The mentor's role is different for every team situation. Not all teams are at a level where students can effectively take on all the responsibilities that must be handled to complete a successful build. I am in my third year mentoring a small team where most of the students have competing extra curricular activities.
We had no build sessions during finals week. We had much of team out of town for break the last four days of build.

We have no seniors and only six students that make most sessions. We have one capable electronics student and one capable programmer. I give these two students full control of those areas, and they need very little input from me. They get things done effectively on the required timeline. The rest of the team has to handle the design and mechanical assembly, but even on good days far too much energy gets wasted goofing around. On a good day for this group, serious focused effort & productivity is happening for maybe 50% of the 2-2.5 hours for our three weekday sessions a week. Attendance at our six hour Saturday sessions are barely 50% from other conflicts.

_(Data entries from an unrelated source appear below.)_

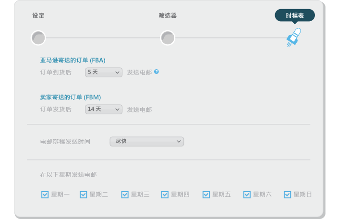Click the 筛选器 step circle

point(168,37)
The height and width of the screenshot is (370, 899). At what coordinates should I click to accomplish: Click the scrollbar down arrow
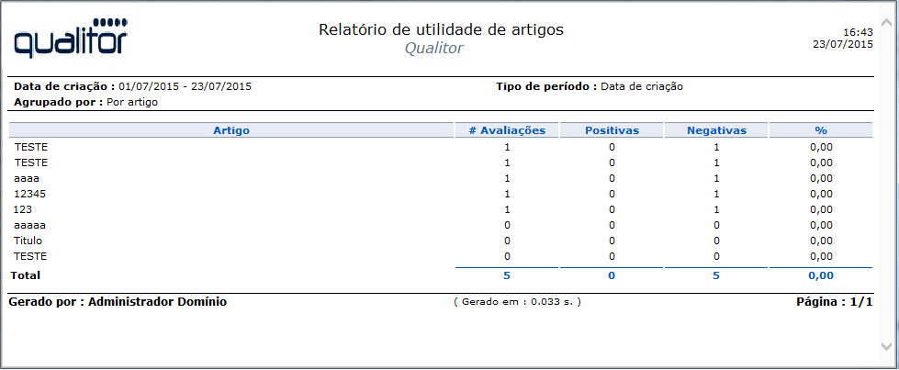(886, 346)
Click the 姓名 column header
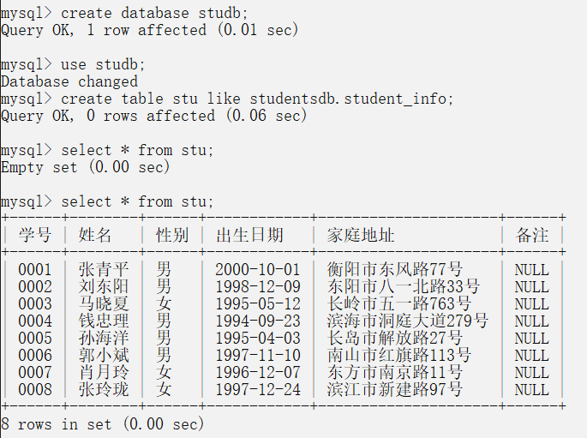This screenshot has width=587, height=438. 95,235
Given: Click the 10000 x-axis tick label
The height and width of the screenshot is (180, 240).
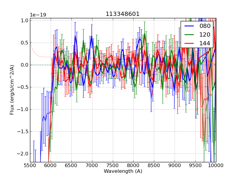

We consistently end up with a good design concept that is barely rushed to only partial assembly by deadline. No testing, No trouble shooting. No driving. No autonomous. We end up holding back critical unfinished systems to complete them. Then we have to finish building the robot in the pits, while barely making the inspection deadline. We have no practice scrimmages, since we barely pass inspection in time, as we resolve problems.

So, do I take a hands off approach and let them fail miserably? Or, do I pitch in with the build enough so that they can see enough results at competition to consider that the season was an overall success. The father of the student in charge of electronics also mentors, and he wants her to do well at competition. So, he also helps with the build and design considerations. We both would rather do less building and more mentoring, but that would result in a robot that would leave most students thinking, at the end of competition, that the season was an exercise in futility and waste of their time. The program would spiral down and be discontinued in a year or two, which happened previously, if we did not help build the bot.

We two mentors feel obligated to both the school's robotics program, and especially to those students who pour the greatest amount of their time and energy into the season's build effort, to ensure that some minimal level of robot performance is accomplished by the time competition arrives. If this means we have to help with build more than we prefer, then so be it. As long as the students still feel like it is their robot, not the mentor's robot, and they are satisfied with how their season turns out, I am fine fit this approach. As I work to expand the team, and the maturity and skills of its members, I feel that this approach is essential for this stage of its development. I look forward to reaching the stage in our program where "mentors do not build", but right now, this philosophy will not be helpful.

-Dick Ledford

Last edited by RRLedford : 26-02-2012 at 16:06.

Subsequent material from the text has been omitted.